今年9月15日,《新青年》杂志创刊90周年。
回头遥望,那也是一个新世纪开始的年代,迎来了中国历史上一个真正的新时代。在那些开始的年代里,有太多值得纪念的东西。而《新青年》,是一份最值得纪念的媒体。
尽管有《时务报》等先贤在前,有《观察》等名刊在后,《新青年》在近现代中国传媒史上的至高地位,却少人可以望其项背。它对当时、现在和将来的影响,怎么高估都不为过。
现代意义上的媒体,本身就是新文化运动的产物,同时也是新文化运动的舞台。这本杂志和北京大学一起,“一校一刊”,成为新文化运动的重要阵地。那时候思潮纷涌,那地方群贤毕集,一个自由开放的公共讲坛,便应运而生。
据说陈独秀在创办《新青年》之前,多次和友人商谈办刊计划,预计一本刊物要成功需要耐心培育七八年。然而《新青年》一出,顷刻间即名动中华,主导时代,留名青史。以今天的话说,实在是非常成功。此间奥妙何在?
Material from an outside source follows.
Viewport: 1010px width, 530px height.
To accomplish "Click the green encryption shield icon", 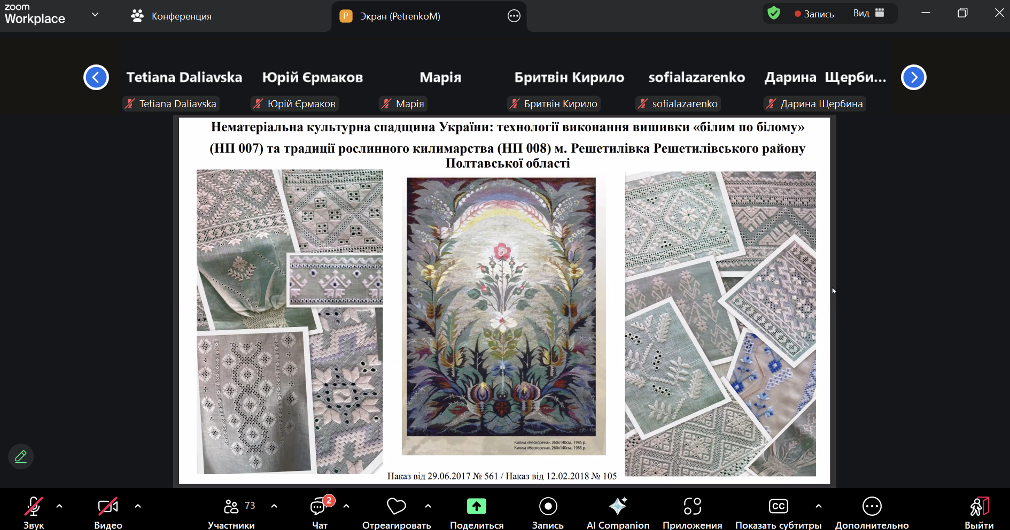I will (x=773, y=14).
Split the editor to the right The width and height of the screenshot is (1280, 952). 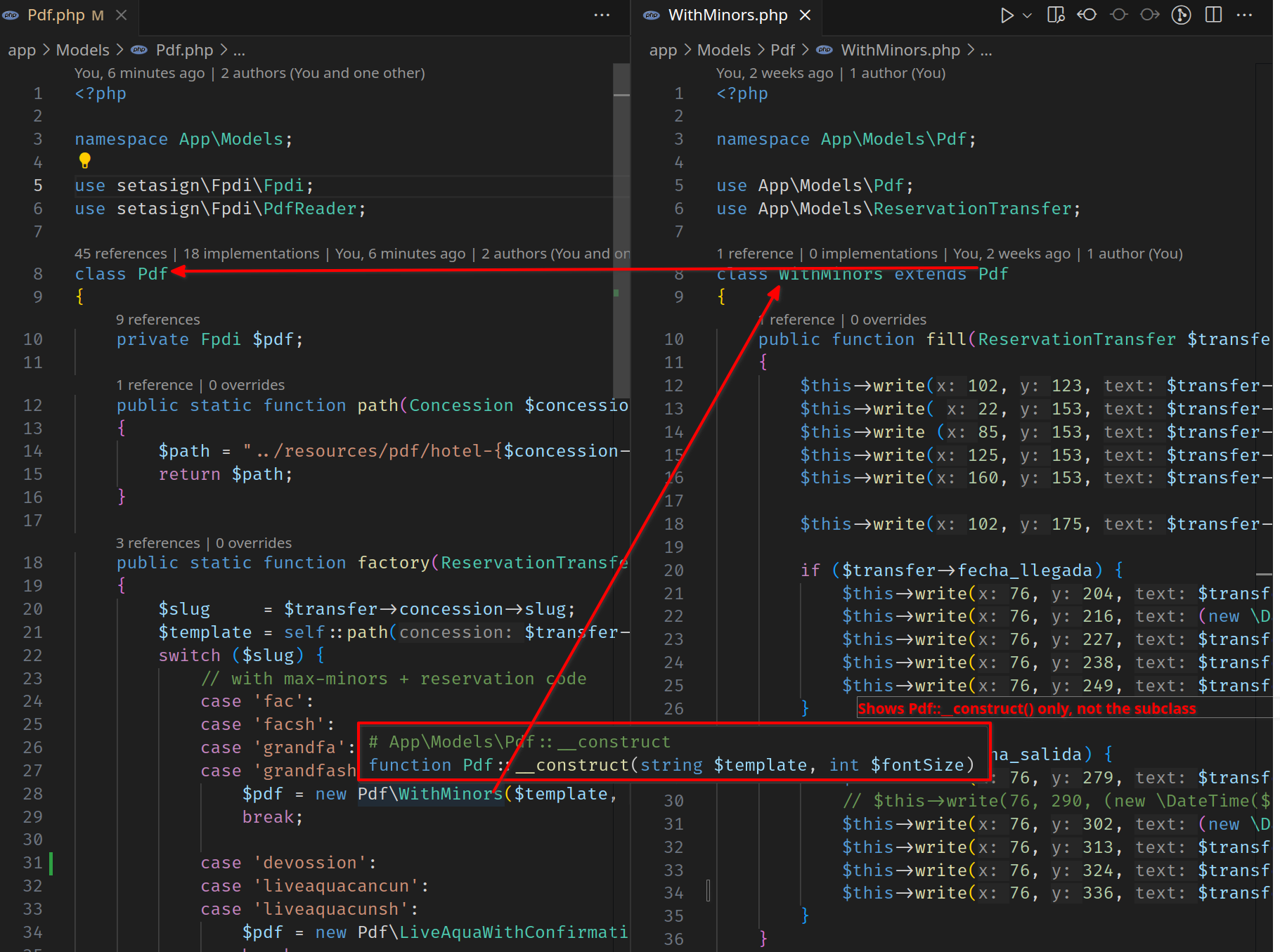(x=1213, y=15)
很多专家学者已经从社会史、思想史或文学史的立场给出了答案,如果从传媒史的角度看去,这个问题的答案就是,《新青年》第一次在中国大张旗鼓、雷厉风行地实践了现代传媒的几个要义:社会责任、开放视野。
当时的中华,内忧外患,满目疮痍。多少仁人志士,上下求索,图谋变革。其深厚的爱国热情、强烈的社会责任感,自不待言。《新青年》的问世,便是基于陈独秀这样的认识:“救中国,建共和,首先得进行思想革命”。
但是这救国爱国的热情,却并没有蒙蔽这本杂志的视野。非常重要的是,它拥有的是开放的、全球化的视野。
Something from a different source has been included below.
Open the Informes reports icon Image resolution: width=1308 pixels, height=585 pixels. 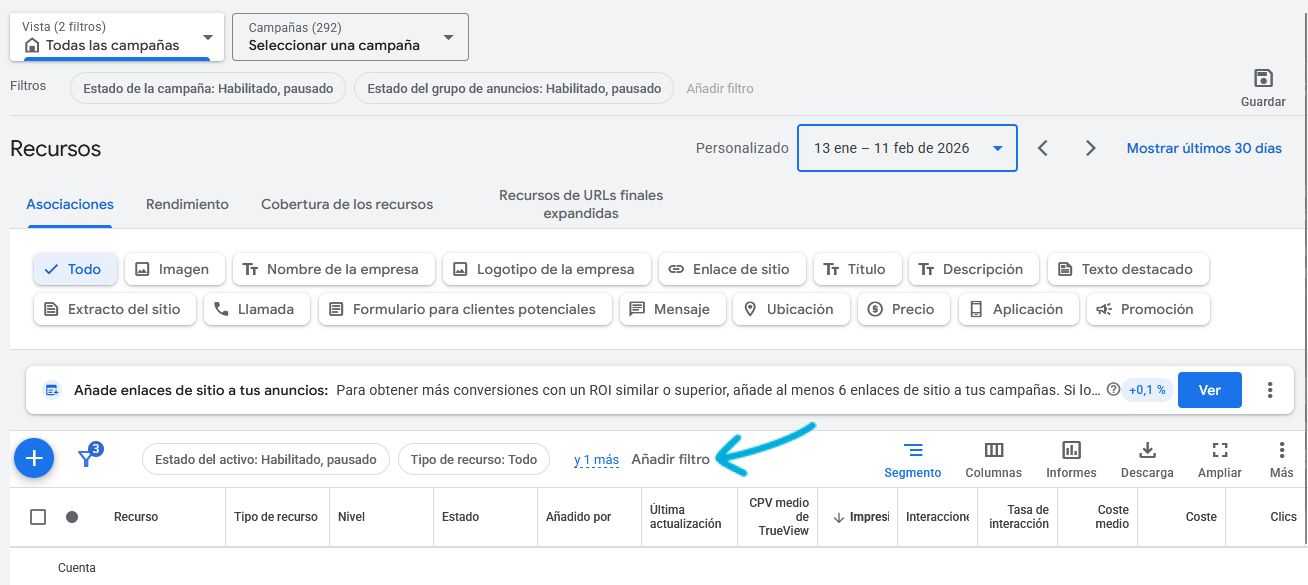(1071, 451)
在它的作者队伍里,有东渡日本的鲁迅,有研究俄国革命的李大钊,也有负笈美国的胡适。正如袁伟时先生最近的纪念文章中指出,它站在人类文明的制高点上,翻检全人类的文明成果,对照检查中华文化的问题,寻求国家兴盛的道路。他们所要反对的,正是关在传统文化的牢笼里固步自封,抱残守缺。
正是基于这样的视野,《新青年》在发刊词中开宗明义地说:“近代欧洲之所以优越他族者,科学之兴,其功不在人权说下,若舟车之有两轮焉。”“国人而欲脱蒙昧时代,羞为浅化之民也,则急起直追,当以科学与人权并重。”
而它的方法,则是揭露与批判。对于封建专制、宗法制度、三纲五常、文言旧学,《新青年》都给予了毫不留情的批驳与痛斥。态度可以激烈如陈独秀、痛切如鲁迅、中立如蔡元培、温雅如胡适,但是批判的精神却贯彻始终,在科学与民主的坚守上一致不二,并为此“狠打了几次硬仗”(鲁迅语)。
有人批评《新青年》“只破坏不建设”。但是新文化运动所带给我们的,无论是白话文,还是科学与民主的价值观,还有什么建设力量能够与之比肩呢?
纸上的风暴,自是媒体的本义,但如果真的在现实中发生,则超出了媒体的边界,成为了另外的社会实践。站在媒体纪念的立场,我们不得不说,《新青年》因此早逝,是一种巨大的遗憾。
《新青年》,一份辉煌的媒体,永远值得我们纪念。